Show every line of the data that contains the string "will".

Extracted entries Start Marker

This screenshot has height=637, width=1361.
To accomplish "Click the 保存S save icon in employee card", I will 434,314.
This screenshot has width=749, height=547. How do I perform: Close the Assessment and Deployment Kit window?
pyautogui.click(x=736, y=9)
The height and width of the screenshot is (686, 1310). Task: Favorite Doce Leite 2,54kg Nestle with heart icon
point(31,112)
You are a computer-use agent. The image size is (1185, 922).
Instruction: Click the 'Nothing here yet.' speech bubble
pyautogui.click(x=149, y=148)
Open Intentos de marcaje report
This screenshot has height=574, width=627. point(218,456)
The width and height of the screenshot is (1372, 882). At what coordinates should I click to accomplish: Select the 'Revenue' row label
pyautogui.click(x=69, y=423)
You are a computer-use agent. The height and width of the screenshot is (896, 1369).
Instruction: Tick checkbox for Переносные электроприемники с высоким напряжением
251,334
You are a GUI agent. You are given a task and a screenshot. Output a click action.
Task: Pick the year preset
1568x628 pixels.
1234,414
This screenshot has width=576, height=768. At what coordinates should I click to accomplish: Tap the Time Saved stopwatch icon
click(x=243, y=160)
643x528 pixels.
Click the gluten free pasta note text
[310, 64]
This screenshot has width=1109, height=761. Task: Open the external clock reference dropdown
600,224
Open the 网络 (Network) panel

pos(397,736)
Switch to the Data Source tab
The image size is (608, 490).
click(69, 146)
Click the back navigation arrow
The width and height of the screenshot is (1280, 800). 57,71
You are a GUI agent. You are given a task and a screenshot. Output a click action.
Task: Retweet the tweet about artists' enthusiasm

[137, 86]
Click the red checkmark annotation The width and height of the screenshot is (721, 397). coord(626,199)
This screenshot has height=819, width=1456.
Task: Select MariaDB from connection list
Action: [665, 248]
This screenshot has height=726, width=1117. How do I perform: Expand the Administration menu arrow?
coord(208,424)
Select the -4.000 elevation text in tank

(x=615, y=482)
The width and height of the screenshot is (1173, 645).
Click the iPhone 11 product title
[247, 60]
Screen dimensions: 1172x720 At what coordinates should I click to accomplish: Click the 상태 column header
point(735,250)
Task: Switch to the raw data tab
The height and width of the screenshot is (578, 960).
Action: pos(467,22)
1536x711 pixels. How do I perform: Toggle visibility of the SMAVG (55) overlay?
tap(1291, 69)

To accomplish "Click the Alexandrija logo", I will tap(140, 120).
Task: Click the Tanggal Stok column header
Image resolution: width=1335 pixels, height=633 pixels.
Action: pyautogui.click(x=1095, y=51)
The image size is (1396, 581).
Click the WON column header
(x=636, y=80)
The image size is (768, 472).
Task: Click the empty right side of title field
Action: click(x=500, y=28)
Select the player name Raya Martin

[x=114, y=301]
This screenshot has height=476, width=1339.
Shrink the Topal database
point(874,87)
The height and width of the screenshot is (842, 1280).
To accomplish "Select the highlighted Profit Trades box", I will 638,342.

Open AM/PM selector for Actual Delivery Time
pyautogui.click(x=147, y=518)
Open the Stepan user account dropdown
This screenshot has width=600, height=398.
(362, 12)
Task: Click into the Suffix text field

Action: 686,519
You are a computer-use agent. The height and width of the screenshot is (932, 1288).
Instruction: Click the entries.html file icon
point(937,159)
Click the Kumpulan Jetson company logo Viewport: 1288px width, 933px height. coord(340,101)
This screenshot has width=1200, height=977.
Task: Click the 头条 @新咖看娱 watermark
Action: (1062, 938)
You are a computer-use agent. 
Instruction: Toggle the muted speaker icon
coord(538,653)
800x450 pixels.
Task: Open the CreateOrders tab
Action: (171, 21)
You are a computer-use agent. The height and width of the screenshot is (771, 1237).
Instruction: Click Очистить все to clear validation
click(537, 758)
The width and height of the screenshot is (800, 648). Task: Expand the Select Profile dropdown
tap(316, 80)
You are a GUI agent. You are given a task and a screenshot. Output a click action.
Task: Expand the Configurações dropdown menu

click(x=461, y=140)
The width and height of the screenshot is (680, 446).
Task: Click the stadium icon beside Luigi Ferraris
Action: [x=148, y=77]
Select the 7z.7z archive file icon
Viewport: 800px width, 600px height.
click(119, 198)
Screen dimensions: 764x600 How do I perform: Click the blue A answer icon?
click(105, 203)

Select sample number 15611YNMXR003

Extracted entries End Marker

Response to this exercise |
To accomplish "Click the 保存S save icon in employee card", I will 434,314.
To accomplish "Click the Alexandrija logo", I will tap(140, 120).
To accomplish "Select the highlighted Profit Trades box", I will 638,342.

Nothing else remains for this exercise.